Federico Ruiz’s piano music blends Venezuelan dance rhythms, jazz harmonies, and evocative nostalgia, creating a captivating and richly textured sound world

Clifton Edition C267, C462 & C463
Clifton Edition C267, C462 & C463

We reviewed Clifton Edition’s volumes of Teresa Carreño’s music (‘Venezuelan Treasures for Piano’, Vols 4 & 5) in the Winter 2024 issue, and it has been fascinating to explore more from this enterprising publishing house. The Venezuelan composer Federico Ruiz Hurtado (born 1948) has written a significant and attractive output for piano that has been championed by Clara Rodriguez. This fascinating series of three volumes, edited by Rodriguez, presents a wide range of Ruiz’s contrasted and most important piano works.

Volume 1 consists of 15 ‘Pieces for children under 100 years of age’. This colourful and immediate music will provide inspiration for intermediate players as well as entertainment for more experienced pianists. After a Pachelbel-Canon-like opening Prelude, the cycle moves on a whistle-stop tour with homages to Petrushka (Song of the Organ-grinder) and Bartók (Encounter of Antonio and Florentino). There is much that seems sun-kissed and nostalgic, as well as evocations of Piazzolla, waltzes and elegiac miniatures (less is more, as in Magic Dream). With a clear layout and pleasurable piano-writing, this deserves widespread currency.

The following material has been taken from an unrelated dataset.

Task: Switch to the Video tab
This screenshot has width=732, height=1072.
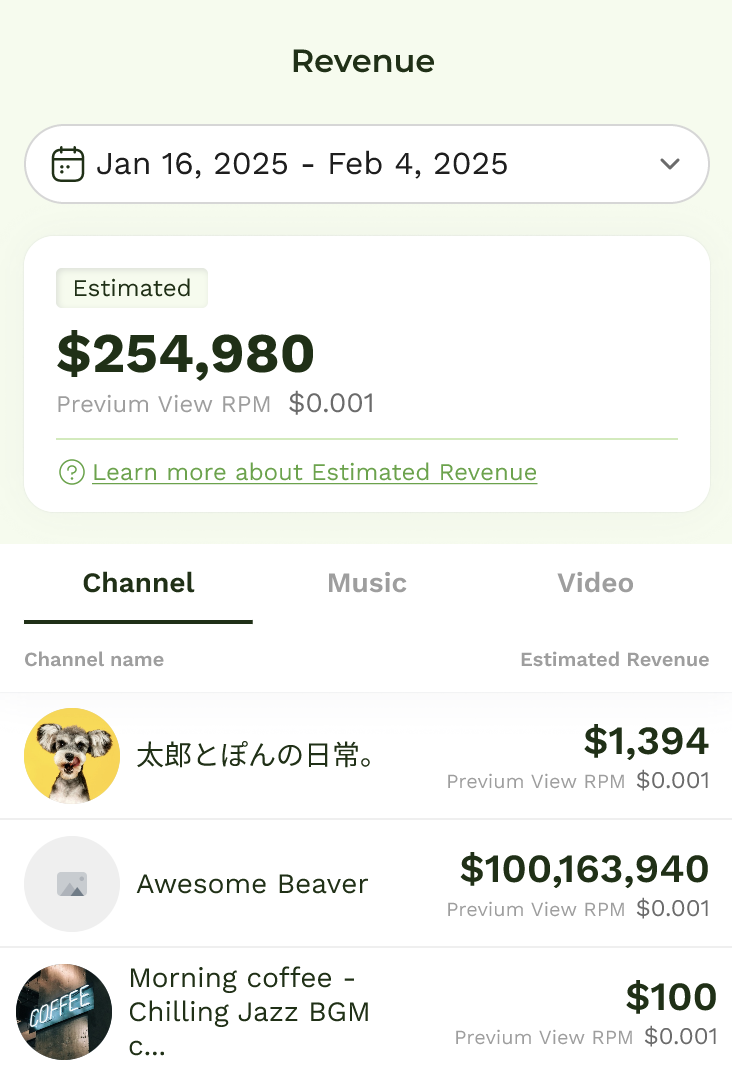Action: pos(595,583)
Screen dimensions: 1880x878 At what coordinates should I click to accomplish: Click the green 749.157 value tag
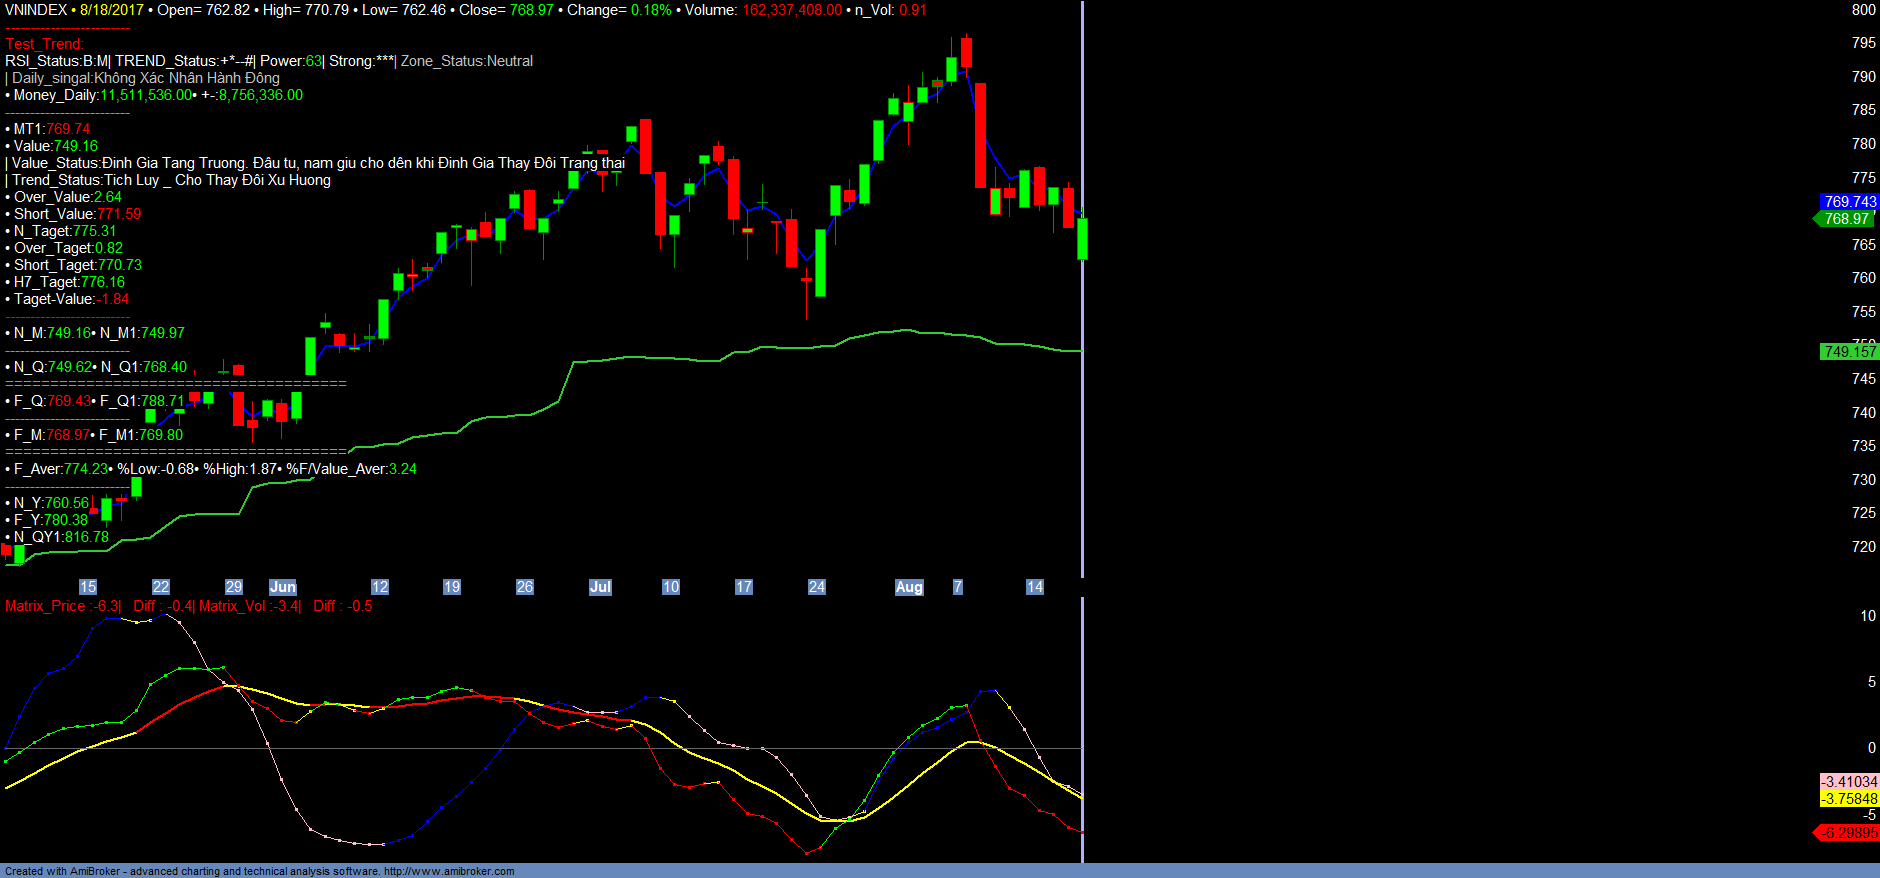pyautogui.click(x=1849, y=352)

Taking pride of place in these three volumes is Tríptico Tropical in Volume 2, a large-scale bravura work that never loses its exquisitely mellow nature, even in its most technically furious passages. The central Andante appears as though Poulenc had ventured into South America and is bathed with spacious nostalgia. Exquisite jazz chords mix with often sparse textures to create a gentle melancholy that is beguiling. More jazz influences can be found in the wistful first movement, an enchantingly original cocktail of contrasted dance rhythms as atonality and more conventional harmonies rub shoulders. The rondo-structured finale is reminiscent of salsa, conga and calypso dances, full of optimism, joy and generosity of spirit. The second volume also contains the characterful 5/8-metre Merengue, a dance steeped in Venezuelan tradition, and Zumba que Zumba, a short vibrant number commissioned by Clara Rodriguez and full of vibrant immediacy. Merengue is rather more subtle in nature: as accents shift, a persuasive if rather complex flavour emerges. Not for the faint‑hearted!

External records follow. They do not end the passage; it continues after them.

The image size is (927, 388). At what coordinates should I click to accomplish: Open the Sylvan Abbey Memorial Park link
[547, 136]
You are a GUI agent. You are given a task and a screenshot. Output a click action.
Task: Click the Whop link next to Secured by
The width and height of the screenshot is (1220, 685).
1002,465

‘Notturno’, which opens Volume 3, is a large-scale, quasi-orchestral soundscape with impressive open textures and notably lugubrious episodes. There are Venezuelan influences en route (waltz and joropo flavourings) as well as much chromaticism – this would benefit from an elasticity of pulse in performance. The three Venezuelan Waltzes that follow are more traditional: ‘Carmen Rosa’, written especially for Rodriguez, is a transcription from incidental music Ruiz wrote for the play Office Number One, while ‘Aliseo’ is an even more modest transcription that originated as part of a score for the 1995 film Aire libre. This would be attractive material for an early-intermediate player of around Grade 4-5 level.

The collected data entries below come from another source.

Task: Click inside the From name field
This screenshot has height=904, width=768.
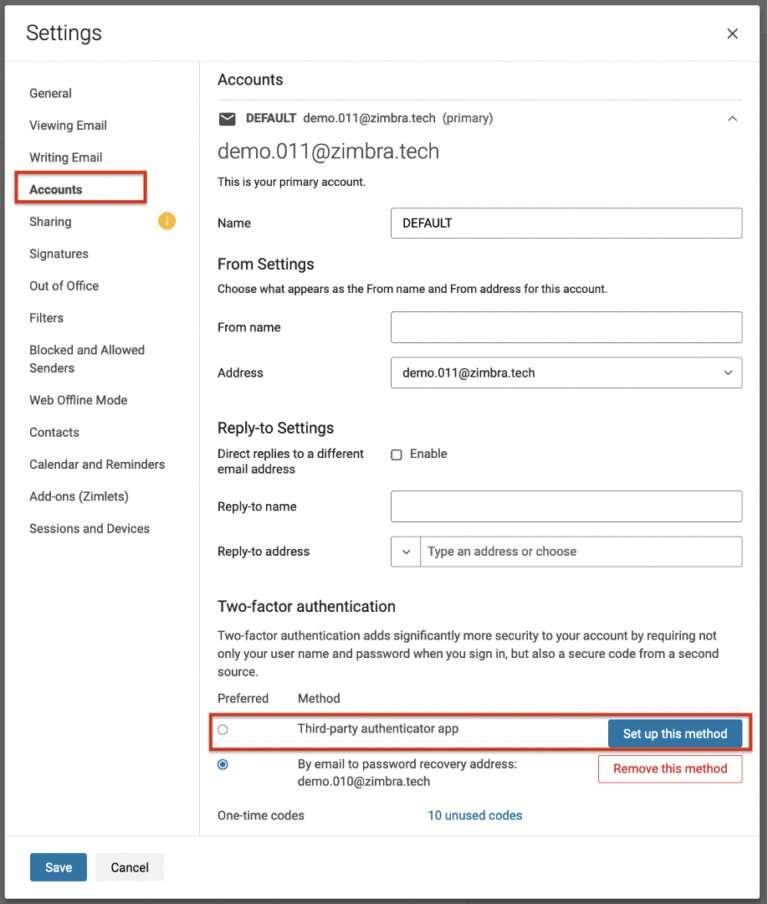Action: (x=565, y=327)
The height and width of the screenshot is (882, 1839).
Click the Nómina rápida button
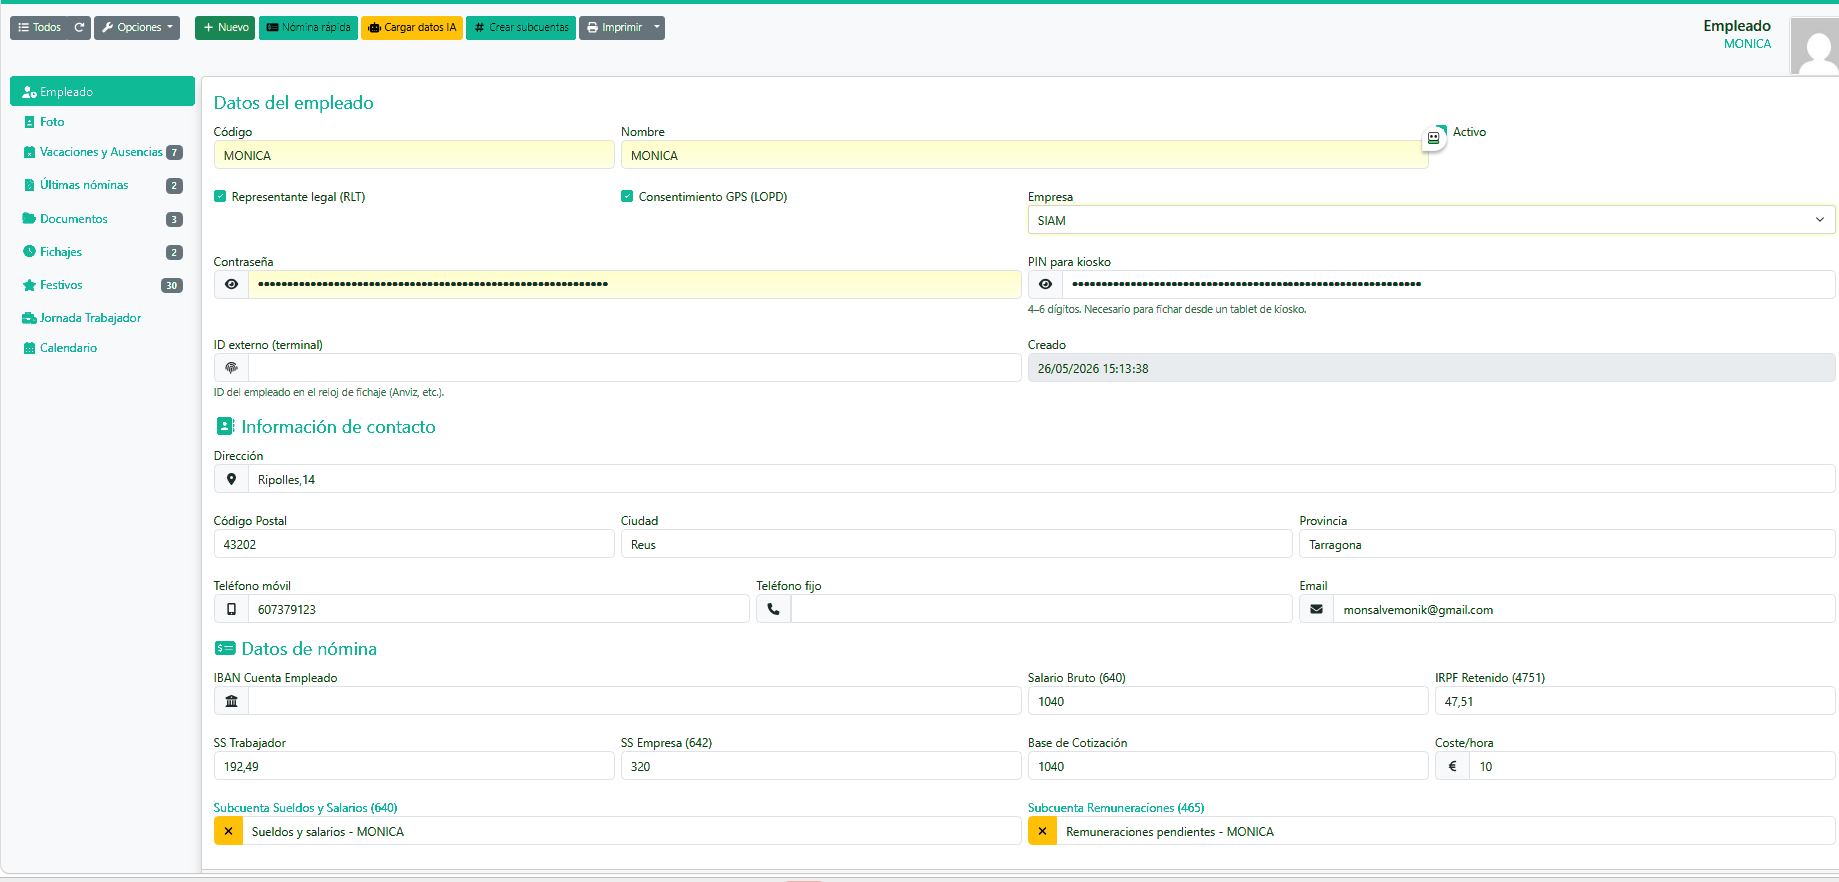coord(308,28)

By far the most radical music in this series is contained in the compact but challenging dodecaphonic Micro-Suite. Evidently based on a note row from Ernst Krenek, this is far from a merely cerebral exercise, containing much that is contrasted and characterful. The most substantial music is a Passacaglia (not much longer than 60 seconds in length) that makes use of the retrograde and retrograde-inversion of the series. Though perhaps challenging for listeners, this Suite lies perfectly within the grasp of post-Grade 8 players and could be useful for teachers in search of music to give students their first encounter with serialism – it is comparable in terms of difficulty with Schoenberg’s Six Little Pieces, Op 19, and most of Edward Gregson’s (Schoenberg-influenced) Six Little Piano Pieces.